## Task item:
From the first line of the records below through the line containing "Given: Open comments via speech bubble icon", copy everything exactly and nothing more.

----

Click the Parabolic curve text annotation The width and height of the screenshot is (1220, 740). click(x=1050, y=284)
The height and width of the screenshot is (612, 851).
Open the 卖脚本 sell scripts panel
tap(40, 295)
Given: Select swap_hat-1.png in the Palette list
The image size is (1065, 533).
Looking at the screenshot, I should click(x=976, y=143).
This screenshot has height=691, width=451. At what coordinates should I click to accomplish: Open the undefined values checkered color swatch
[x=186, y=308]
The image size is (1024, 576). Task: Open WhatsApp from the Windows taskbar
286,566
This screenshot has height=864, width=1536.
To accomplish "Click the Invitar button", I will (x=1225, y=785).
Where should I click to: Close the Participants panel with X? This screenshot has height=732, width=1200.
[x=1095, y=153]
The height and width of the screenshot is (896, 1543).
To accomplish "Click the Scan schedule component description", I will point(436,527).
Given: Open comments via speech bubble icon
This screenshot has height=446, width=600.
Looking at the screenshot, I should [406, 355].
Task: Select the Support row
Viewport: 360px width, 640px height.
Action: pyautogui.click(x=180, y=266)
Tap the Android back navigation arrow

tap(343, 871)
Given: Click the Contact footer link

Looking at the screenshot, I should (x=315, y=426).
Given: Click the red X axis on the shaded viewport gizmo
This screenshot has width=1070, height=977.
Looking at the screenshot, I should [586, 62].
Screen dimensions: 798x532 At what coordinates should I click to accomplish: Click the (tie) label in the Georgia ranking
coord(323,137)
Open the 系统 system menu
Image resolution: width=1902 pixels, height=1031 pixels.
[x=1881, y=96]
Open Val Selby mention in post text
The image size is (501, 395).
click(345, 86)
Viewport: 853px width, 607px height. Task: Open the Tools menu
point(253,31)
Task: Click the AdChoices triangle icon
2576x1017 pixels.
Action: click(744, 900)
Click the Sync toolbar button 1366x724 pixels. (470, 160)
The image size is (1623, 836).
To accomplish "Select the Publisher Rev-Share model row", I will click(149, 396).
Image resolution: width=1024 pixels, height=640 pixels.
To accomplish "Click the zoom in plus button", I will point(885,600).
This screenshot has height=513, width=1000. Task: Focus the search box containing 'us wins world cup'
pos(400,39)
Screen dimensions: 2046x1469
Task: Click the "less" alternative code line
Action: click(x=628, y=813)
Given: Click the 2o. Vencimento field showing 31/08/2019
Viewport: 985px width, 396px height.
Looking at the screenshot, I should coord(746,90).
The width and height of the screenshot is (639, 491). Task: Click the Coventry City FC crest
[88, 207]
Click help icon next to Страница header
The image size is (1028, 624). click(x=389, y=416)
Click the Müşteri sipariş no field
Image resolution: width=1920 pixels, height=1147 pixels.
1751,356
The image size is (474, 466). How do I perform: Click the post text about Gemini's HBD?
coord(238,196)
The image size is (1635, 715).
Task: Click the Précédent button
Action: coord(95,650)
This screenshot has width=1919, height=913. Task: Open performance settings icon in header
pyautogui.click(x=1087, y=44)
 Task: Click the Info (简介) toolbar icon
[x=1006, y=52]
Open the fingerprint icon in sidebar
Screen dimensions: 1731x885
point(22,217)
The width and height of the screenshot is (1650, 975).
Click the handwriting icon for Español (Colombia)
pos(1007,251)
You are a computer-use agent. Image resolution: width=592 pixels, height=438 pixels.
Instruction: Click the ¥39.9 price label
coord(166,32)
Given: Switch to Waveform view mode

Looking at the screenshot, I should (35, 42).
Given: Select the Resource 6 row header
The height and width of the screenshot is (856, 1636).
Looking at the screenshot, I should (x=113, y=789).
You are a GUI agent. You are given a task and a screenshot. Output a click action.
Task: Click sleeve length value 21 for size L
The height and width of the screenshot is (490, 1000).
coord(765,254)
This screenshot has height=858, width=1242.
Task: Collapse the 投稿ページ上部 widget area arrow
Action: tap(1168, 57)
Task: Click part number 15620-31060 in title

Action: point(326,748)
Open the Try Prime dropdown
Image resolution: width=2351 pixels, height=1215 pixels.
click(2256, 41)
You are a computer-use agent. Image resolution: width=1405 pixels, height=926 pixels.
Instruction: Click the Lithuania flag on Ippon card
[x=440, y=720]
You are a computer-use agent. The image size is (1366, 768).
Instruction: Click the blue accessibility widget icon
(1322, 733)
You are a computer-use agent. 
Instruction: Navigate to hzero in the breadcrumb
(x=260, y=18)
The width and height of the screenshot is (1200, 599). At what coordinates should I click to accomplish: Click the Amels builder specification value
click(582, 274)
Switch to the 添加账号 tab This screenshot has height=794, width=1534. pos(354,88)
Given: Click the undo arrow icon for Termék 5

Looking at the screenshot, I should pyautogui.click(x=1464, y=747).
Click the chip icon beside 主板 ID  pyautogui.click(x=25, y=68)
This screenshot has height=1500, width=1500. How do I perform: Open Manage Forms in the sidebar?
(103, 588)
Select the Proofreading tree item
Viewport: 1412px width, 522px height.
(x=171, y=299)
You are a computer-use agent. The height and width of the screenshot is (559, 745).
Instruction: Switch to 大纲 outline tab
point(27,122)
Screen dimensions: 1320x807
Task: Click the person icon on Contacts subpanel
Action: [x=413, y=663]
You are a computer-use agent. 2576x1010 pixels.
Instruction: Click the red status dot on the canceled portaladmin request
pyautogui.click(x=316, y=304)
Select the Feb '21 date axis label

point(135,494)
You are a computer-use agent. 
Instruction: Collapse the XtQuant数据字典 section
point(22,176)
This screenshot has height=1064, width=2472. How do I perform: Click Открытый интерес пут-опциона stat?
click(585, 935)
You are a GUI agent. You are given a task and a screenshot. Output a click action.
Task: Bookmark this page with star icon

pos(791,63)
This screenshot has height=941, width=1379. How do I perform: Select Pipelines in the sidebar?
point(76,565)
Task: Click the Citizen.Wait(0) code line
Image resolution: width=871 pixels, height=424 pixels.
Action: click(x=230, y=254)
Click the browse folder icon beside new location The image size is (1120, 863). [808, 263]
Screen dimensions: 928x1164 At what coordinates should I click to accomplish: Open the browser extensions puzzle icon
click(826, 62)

----

## Solution to the problem:
Click the Parabolic curve text annotation The width and height of the screenshot is (1220, 740). click(x=1050, y=284)
The height and width of the screenshot is (612, 851).
Open the 卖脚本 sell scripts panel
tap(40, 295)
Given: Select swap_hat-1.png in the Palette list
The image size is (1065, 533).
Looking at the screenshot, I should click(x=976, y=143).
This screenshot has height=691, width=451. At what coordinates should I click to accomplish: Open the undefined values checkered color swatch
[x=186, y=308]
The image size is (1024, 576). Task: Open WhatsApp from the Windows taskbar
286,566
This screenshot has height=864, width=1536.
To accomplish "Click the Invitar button", I will (x=1225, y=785).
Where should I click to: Close the Participants panel with X? This screenshot has height=732, width=1200.
[x=1095, y=153]
The height and width of the screenshot is (896, 1543).
To accomplish "Click the Scan schedule component description", I will point(436,527).
Given: Open comments via speech bubble icon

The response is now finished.